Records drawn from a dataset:
──────────

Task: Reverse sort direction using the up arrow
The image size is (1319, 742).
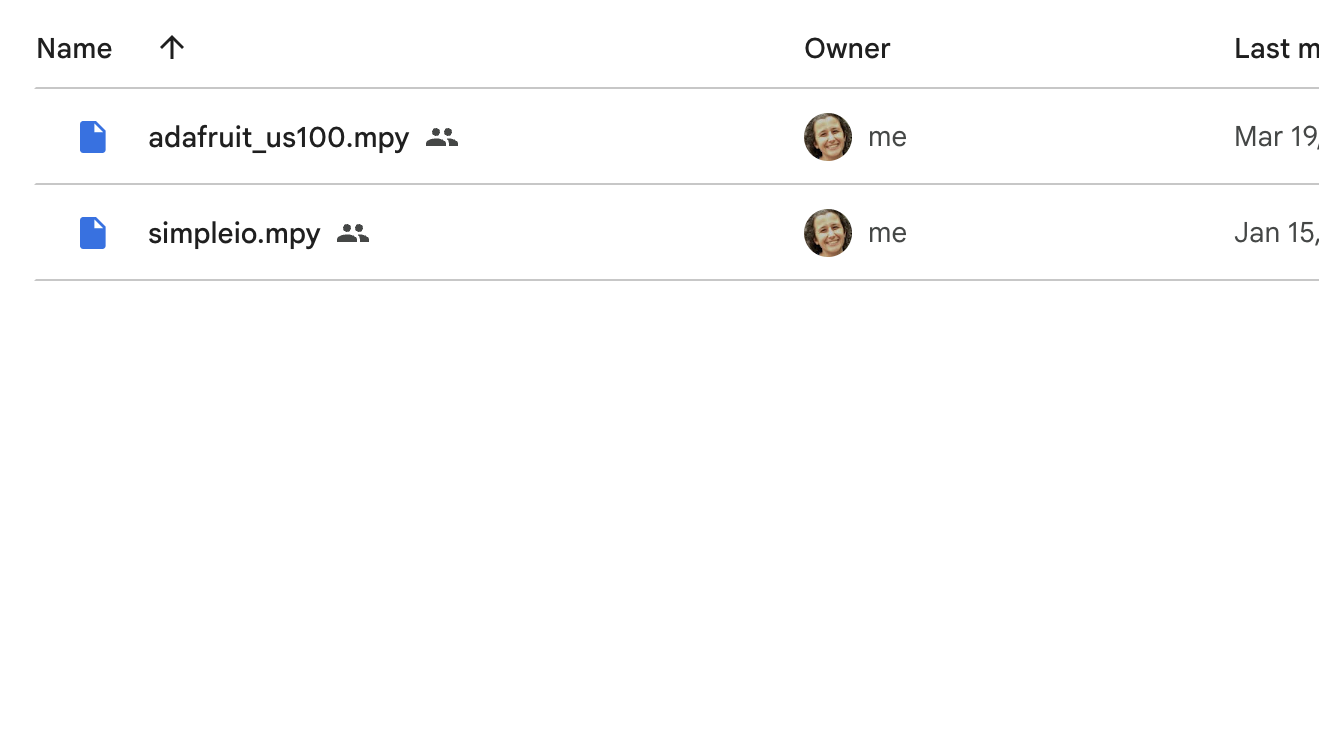Action: pos(172,48)
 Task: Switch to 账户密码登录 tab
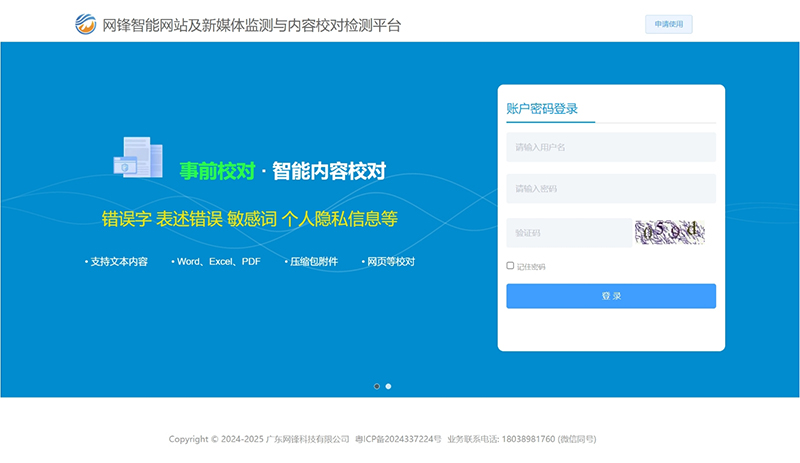tap(542, 109)
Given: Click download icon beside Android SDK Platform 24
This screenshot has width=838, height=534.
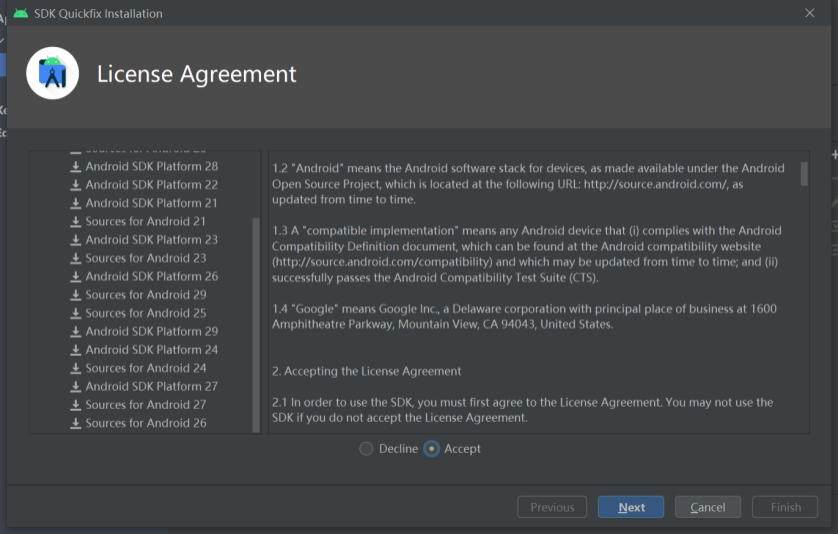Looking at the screenshot, I should [x=75, y=350].
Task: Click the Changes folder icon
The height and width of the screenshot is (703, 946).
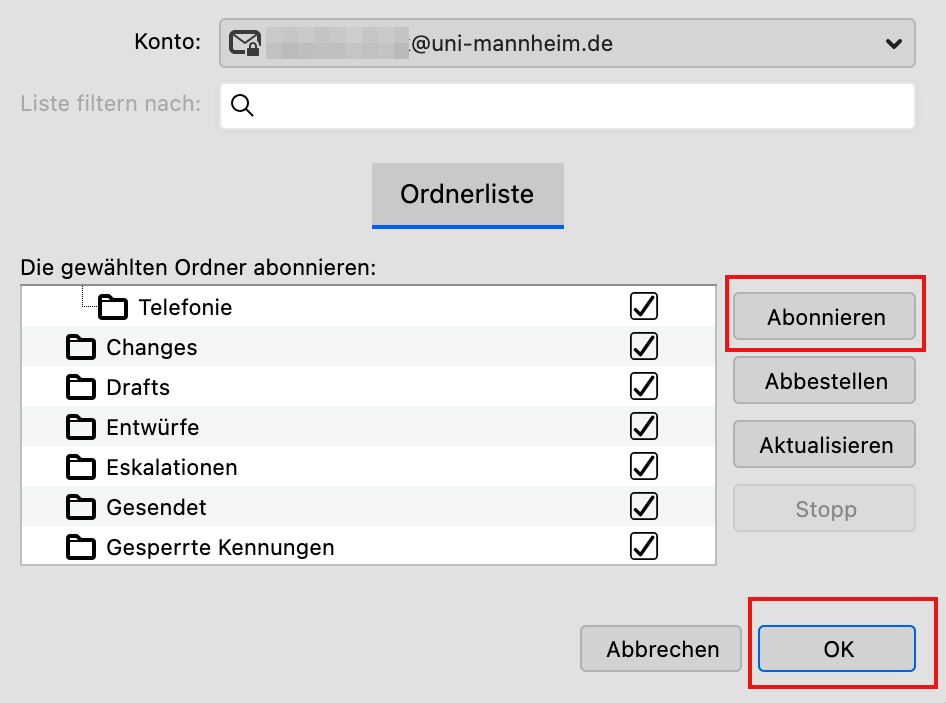Action: click(x=81, y=347)
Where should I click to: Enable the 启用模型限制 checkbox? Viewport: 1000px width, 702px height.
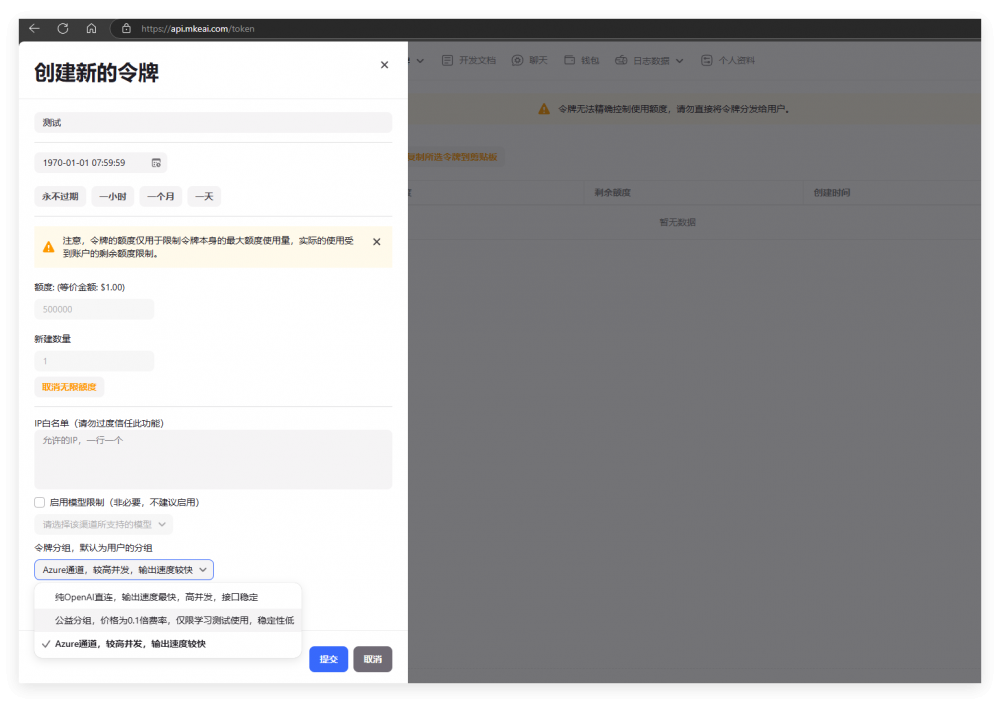(x=40, y=502)
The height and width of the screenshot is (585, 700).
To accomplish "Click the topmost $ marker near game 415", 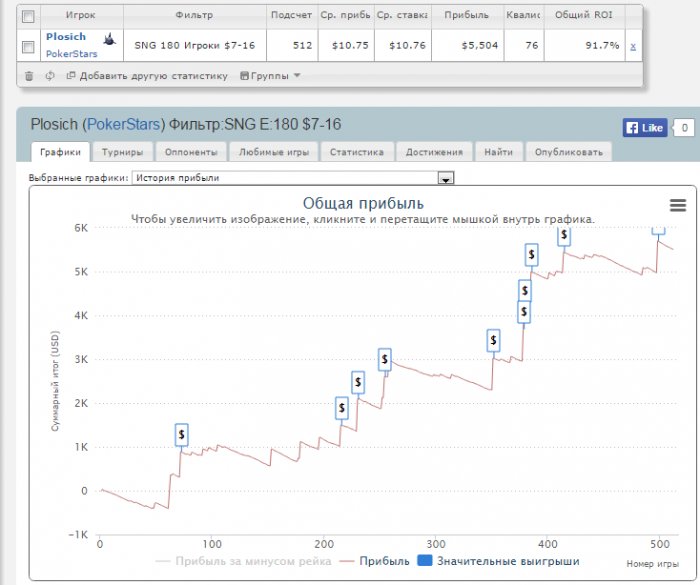I will (x=564, y=235).
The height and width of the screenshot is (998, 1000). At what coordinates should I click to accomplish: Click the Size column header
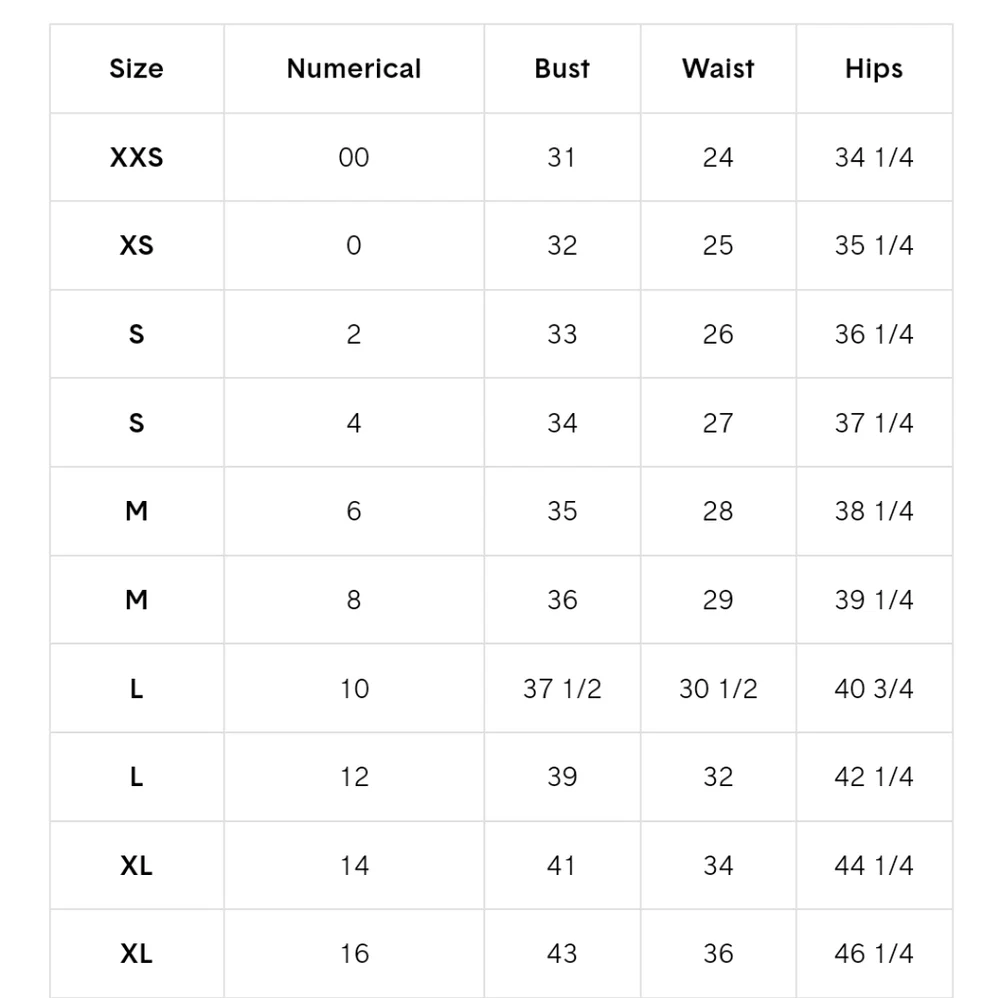coord(136,69)
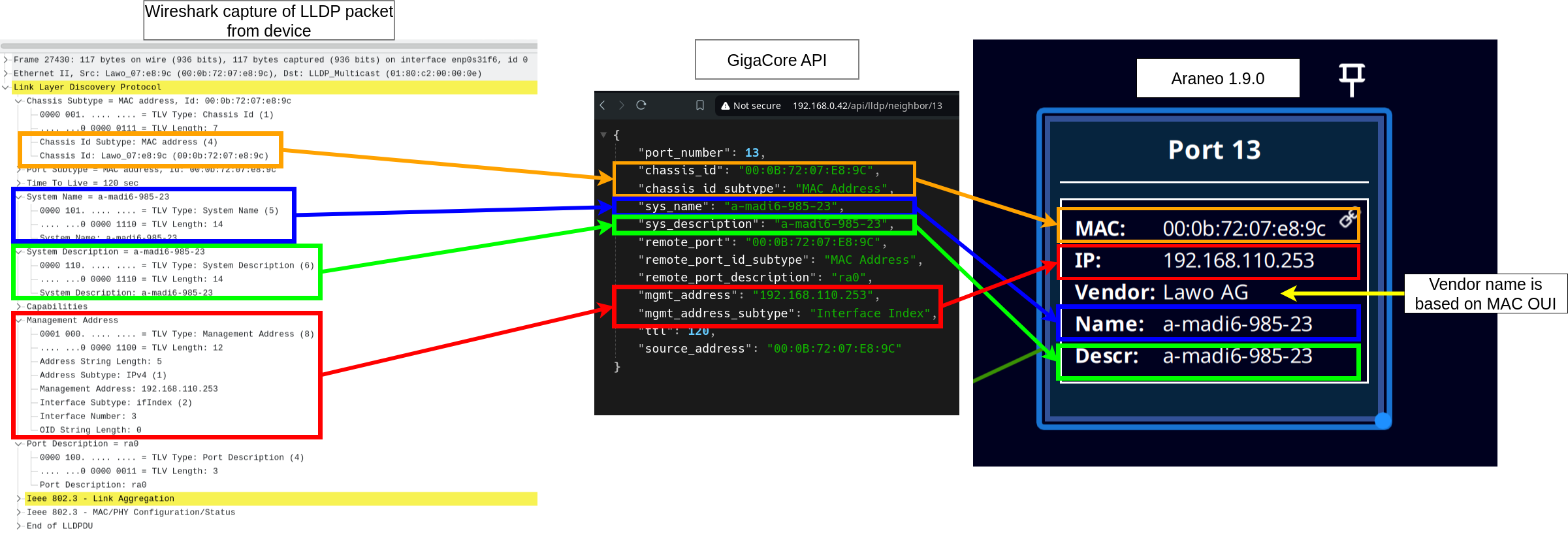This screenshot has width=1568, height=540.
Task: Select the Ieee 802.3 Link Aggregation row
Action: [x=100, y=499]
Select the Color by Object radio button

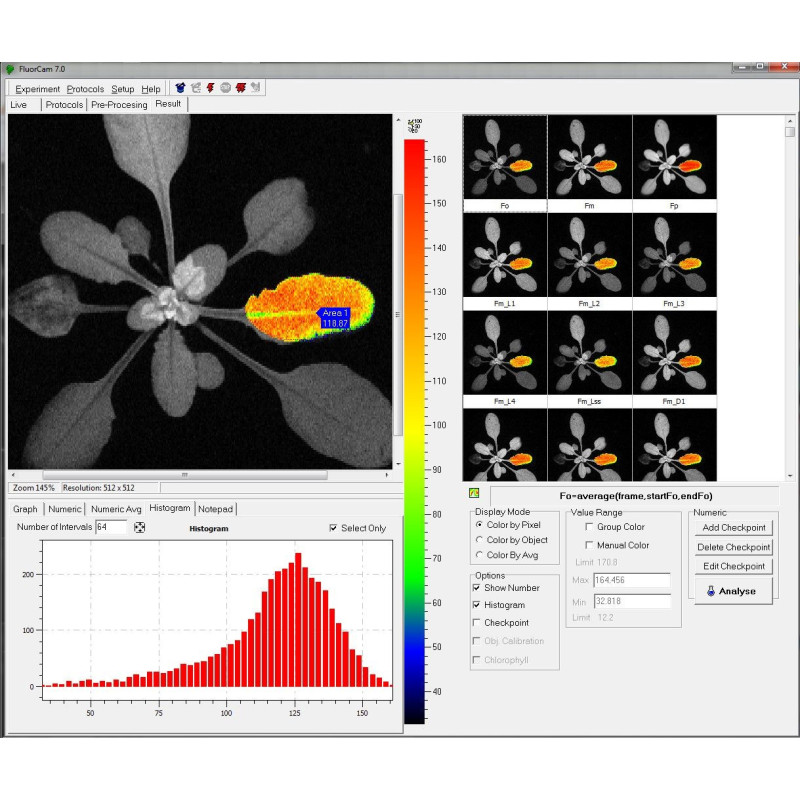pyautogui.click(x=479, y=539)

──────────

Work to be completed -
Your response should be made up of the lines in the data that contain the word "icon".

Written reply -
Given: Click download icon beside Android SDK Platform 24
Task: Click the Changes folder icon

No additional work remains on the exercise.